Mark Tobey was an American painter born on December 11, 1890, in Centerville, Washington. He was one of the pioneering abstract artists to emerge in the United States and made significant contributions to the 20th-century art scene.

Tobey spent much of his youth in Seattle, where he studied art and developed an interest in the artistic traditions of Asia, particularly Chinese calligraphy and Zen philosophy. These influences would become fundamental to his future artistic career.In the 1920s, Tobey moved to New York City, where he came into contact with the artistic avant-garde of the time, including artists such as Mark Rothko and Jackson Pollock. It was during this period that he began to develop his distinctive style, characterized by intricate, interwoven lines reminiscent of calligraphy and Zen marks. Throughout his career, Tobey developed an original painting technique called "white writing," in which he created a web of white marks against a dark background, creating a sense of movement and light. This technique became a key element of his abstract works and earned him international recognition. In addition to his artistic career, Tobey was also a passionate advocate for peace and intercultural dialogue. He traveled extensively throughout Europe and Asia, meeting with artists, intellectuals, and spiritual leaders. These experiences further enriched his artistic vision and fueled his commitment to understanding among cultures.

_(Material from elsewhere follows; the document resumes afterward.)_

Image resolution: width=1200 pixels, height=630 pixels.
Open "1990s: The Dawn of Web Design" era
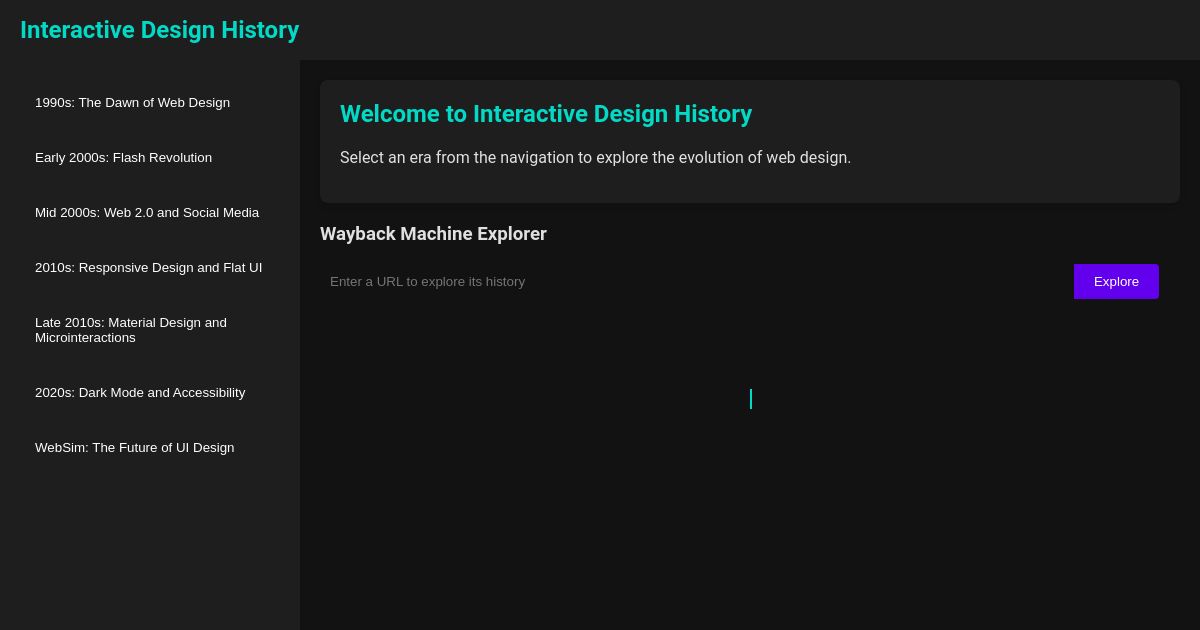tap(132, 103)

Tobey's works have been exhibited worldwide and can be found in numerous public and private collections. He has been recognized as a pioneer of abstract art and an artist who uniquely and innovatively combined Eastern and Western influences. Mark Tobey passed away on April 24, 1976, in Basel, Switzerland, leaving behind a lasting legacy in modern art and a memory of an artist who sought to convey his spiritual quest and love for beauty through his painting.